A paragraph which made a profound impression on Hodder at that time occurs in James's essay, "Is life worth living?"

"Now-what do I mean by I trusting? Is the word to carry with it license to define in detail an invisible world, and to authorize and excommunicate those whose trust is different? . . Our faculties of belief were not given us to make orthodoxies and heresies withal; they were given us to live by. And to trust our religions demands men first of all to live in the light of them, and to act as if the invisible world which they suggest were real. It is a fact of human nature that man can live and die by the help of a sort of faith that goes without a single dogma and definition."

Yet it was not these religious philosophies which had saved him, though the stimulus of their current had started his mind revolving like a motor. Their function, he perceived now, was precisely to compel him to see what had saved him, to reenforce it with the intellect, with the reason, and enable him to save others. The current set up,—by a thousand suggestions of which he made notes,—a personal construction, coordination, and he had the exhilaration of feeling, within him, a creative process all his own. Behold a mystery 'a paradox'—one of many. As his strength grew greater day by day, as his vision grew clearer, he must exclaim with Paul: "Yet not I, but the grace of God which was with me!"

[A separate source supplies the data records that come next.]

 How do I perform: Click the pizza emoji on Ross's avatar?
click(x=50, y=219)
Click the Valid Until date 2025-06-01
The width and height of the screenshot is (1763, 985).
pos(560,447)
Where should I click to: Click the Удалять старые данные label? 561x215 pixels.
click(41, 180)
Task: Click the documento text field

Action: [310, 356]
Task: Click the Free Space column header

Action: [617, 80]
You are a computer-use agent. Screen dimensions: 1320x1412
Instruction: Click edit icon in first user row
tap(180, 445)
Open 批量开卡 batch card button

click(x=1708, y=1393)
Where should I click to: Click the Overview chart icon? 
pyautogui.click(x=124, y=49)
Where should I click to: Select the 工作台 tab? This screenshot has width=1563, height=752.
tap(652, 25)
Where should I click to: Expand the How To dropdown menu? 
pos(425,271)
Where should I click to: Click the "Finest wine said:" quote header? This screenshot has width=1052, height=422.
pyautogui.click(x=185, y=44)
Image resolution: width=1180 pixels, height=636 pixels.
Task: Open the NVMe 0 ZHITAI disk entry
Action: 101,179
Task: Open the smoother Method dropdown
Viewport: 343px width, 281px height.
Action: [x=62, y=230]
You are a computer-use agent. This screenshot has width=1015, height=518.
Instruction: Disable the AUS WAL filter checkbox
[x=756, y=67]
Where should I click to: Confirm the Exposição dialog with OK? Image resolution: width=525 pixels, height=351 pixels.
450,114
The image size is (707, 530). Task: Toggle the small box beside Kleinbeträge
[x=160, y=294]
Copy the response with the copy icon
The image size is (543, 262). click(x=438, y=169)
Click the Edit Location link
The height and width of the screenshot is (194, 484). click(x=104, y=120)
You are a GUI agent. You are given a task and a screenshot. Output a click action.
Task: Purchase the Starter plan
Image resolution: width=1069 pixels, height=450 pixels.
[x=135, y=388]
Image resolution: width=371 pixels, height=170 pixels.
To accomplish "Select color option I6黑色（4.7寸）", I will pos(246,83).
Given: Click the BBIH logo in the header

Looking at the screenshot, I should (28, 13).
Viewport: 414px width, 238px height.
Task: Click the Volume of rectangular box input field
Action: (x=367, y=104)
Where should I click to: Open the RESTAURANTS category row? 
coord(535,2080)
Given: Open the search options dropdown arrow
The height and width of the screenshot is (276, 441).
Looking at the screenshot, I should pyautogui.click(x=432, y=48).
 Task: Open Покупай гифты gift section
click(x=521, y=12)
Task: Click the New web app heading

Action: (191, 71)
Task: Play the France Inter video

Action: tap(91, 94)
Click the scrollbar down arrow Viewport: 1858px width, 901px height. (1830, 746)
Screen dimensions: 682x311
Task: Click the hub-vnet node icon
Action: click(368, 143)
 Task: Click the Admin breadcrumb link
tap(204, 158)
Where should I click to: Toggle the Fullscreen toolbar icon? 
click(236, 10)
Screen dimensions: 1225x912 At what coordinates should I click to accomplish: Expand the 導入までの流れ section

He, Hodder, was but an instrument transmitting power. And yet—oh paradox!—the instrument continued to improve, to grow stronger, to develop individuality and personality day by day! Life, present and hereafter, was growth, development, the opportunity for service in a cause. To cease growing was to die.

He perceived at last the form all religion takes is that of consecration to a Cause,—one of God's many causes. The meaning of life is to find one's Cause, to lose one's self in it. His was the liberation of the Word,—now vouchsafed to him; the freeing of the spark from under the ashes. The phrase was Alison's. To help liberate the Church, fan into flame the fire which was to consume the injustice, the tyranny, the selfishness of the world, until the Garvins, the Kate Marcys, the stunted children, and anaemic women were no longer possible.

It was Royce who, in one illuminating sentence, solved for him the puzzle, pointed out whence his salvation had come. "For your cause can only be revealed to you through some presence that first teaches you to love the unity of the spiritual life. . . You must find it in human shape."

Horace Bentley!

He, Hodder, had known this, but known it vaguely, without sanction. The light had shone for him even in the darkness of that night in Dalton Street, when he thought to have lost it forever. And he had awakened the next morning, safe,—safe yet bewildered, like a half drowned man on warm sands in the sun.

"The will of the spiritual world, the divine will, revealed in man." What sublime thoughts, as old as the Cross itself, yet continually and eternally new!